__ПРЕДЛОЖЕННЫЙ ТЕКСТ__:
------------------------------------------------------------

Екатерина Дашкова — страница 24 из 86

{263}. И снова Екатерина Романовна отрицала это событие: «В Петергофе я никогда не бросалась к ногам императрицы вместе с моими родными. Никого из моих родных там не было».

Последнее утверждение не соответствует истине. Вместе с Петром III в летней резиденции находились фаворитка, ее тетка Анна Карловна Воронцова, кузина Анна Строганова и сестра Мария Бутурлина, а также множество дам. Когда император решил отправиться на двух кораблях в Кронштадт, женщин взяли с собой едва ли не в качестве заложниц. Но крепость не пустила свергнутого монарха, и ему пришлось высадиться с яхты в Ораниенбауме. А дамы на галере вернулись в Петергоф. 29-го они предстали перед новой государыней. По словам английского посла Роберта Кейта, «целуя руку императрицы», жена канцлера «сняла с себя ленту св. Екатерины и, подавая ее ея величеству, сказала, что никогда не просила этого знака отличия и теперь кладет ее к стопам императрицы». Однако Екатерина II «с величайшею любезностью» вернула ленту хозяйке{264}.

Таким образом, родные Дашковой все-таки повергались к ногам августейшей победительницы, но сама Екатерина Романовна не присоединялась к ним. Нет даже сведений, виделась ли она с кем-то из них в Петергофе.

------------------------------------------------------------

__ИМЕЮЩИЕСЯ ДАННЫЕ__:
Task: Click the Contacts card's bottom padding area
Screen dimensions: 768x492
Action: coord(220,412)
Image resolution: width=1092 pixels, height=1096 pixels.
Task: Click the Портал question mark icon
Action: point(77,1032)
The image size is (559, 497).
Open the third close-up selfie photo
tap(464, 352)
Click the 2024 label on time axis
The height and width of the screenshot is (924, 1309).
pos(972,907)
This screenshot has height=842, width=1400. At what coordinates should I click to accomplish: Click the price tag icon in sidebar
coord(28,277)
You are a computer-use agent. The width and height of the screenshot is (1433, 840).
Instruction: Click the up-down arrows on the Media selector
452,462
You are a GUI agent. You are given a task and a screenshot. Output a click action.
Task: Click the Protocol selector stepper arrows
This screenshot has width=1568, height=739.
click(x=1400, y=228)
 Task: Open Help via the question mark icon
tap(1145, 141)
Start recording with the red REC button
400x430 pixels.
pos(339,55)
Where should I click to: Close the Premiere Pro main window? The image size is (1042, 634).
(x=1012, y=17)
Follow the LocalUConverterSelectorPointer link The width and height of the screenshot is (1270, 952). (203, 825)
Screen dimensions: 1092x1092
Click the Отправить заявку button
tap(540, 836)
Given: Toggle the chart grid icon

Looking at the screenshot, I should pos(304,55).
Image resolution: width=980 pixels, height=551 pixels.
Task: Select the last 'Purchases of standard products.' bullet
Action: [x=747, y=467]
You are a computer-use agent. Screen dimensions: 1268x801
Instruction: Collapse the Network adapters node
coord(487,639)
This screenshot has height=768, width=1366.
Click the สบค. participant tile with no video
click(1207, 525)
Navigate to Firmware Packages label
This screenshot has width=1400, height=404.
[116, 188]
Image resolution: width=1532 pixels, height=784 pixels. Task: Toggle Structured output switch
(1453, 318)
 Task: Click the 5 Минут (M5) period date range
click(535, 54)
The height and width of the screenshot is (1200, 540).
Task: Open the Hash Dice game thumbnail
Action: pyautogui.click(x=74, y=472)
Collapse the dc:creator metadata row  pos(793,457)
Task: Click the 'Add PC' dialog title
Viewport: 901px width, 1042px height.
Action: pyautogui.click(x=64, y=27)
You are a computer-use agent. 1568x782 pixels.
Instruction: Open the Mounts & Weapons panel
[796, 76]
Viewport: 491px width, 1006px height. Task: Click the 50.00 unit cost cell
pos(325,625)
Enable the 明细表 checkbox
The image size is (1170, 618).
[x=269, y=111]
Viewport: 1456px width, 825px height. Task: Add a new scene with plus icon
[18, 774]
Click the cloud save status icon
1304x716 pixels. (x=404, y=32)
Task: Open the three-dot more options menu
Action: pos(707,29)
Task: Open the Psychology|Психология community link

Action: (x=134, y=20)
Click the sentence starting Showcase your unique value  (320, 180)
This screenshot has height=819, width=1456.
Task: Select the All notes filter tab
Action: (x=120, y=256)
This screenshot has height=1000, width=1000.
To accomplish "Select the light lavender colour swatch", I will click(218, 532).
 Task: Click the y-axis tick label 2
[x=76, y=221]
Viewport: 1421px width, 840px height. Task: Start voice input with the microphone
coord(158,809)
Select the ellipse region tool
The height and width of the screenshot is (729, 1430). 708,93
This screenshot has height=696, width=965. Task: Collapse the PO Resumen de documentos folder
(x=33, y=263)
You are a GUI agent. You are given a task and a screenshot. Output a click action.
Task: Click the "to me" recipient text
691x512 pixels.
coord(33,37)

------------------------------------------------------------

__ЧТО НУЖНО СДЕЛАТЬ__:
A - Перепишите дословно фрагмент строк от строки, где есть «You are a computer-use agent. 1568x782», до строки, где есть «coord(158,809)», включая обе крайние.
B - Напишите продолжение текста о Екатерине Дашковой, начиная сразу после его последнего предложения.
Текст и строки никак не связаны между собой.

__РЕЗУЛЬТАТЫ ВЫПОЛНЕНИЯ__:
A -
You are a computer-use agent. 1568x782 pixels.
Instruction: Open the Mounts & Weapons panel
[796, 76]
Viewport: 491px width, 1006px height. Task: Click the 50.00 unit cost cell
pos(325,625)
Enable the 明细表 checkbox
The image size is (1170, 618).
[x=269, y=111]
Viewport: 1456px width, 825px height. Task: Add a new scene with plus icon
[18, 774]
Click the cloud save status icon
1304x716 pixels. (x=404, y=32)
Task: Open the three-dot more options menu
Action: pos(707,29)
Task: Open the Psychology|Психология community link

Action: (x=134, y=20)
Click the sentence starting Showcase your unique value  (320, 180)
This screenshot has height=819, width=1456.
Task: Select the All notes filter tab
Action: (x=120, y=256)
This screenshot has height=1000, width=1000.
To accomplish "Select the light lavender colour swatch", I will click(218, 532).
 Task: Click the y-axis tick label 2
[x=76, y=221]
Viewport: 1421px width, 840px height. Task: Start voice input with the microphone
coord(158,809)

B -
История с пожалованием Дашковой бриллиантов бывшей фаворитки выглядела особенно обидной. Она возникла в первые же дни после переворота и добралась даже до Лондона, откуда брат Александр обвинил Екатерину Романовну в крохоборстве. «У меня на хранении из вешей сестры были только те, которые она оставила в комнатах Летнего дворца. Бриллианты же были у императрицы»{265}, — оправдывалась княгиня. Однако источником, откуда родные черпали сведения о «похищении» бриллиантов и ордена, были жалобы самой Елизаветы{266}. По прошествии многих лет Дашкова продолжала настаивать в заметках на книгу Рюльера: «Ложь, будто меня вознаградили бриллиантами сестры моей»{267}. А орденом? Почему, отрицая одно пожалование, княгиня молчала о другом?

Вопрос о принадлежности ордена отнюдь не праздный. Он расставляет акценты во взаимоотношениях императрицы и княгини. Показывает степень близости последней. Если государыня отдала свой, значит, Дашкова воспринималась ею как истинная наперсница, почти сестра. Если орден «Романовны» — то как любимая, балованная служанка, даже фаворитка, но не советница. Ибо капелька унижения в таком подарке угадывалась.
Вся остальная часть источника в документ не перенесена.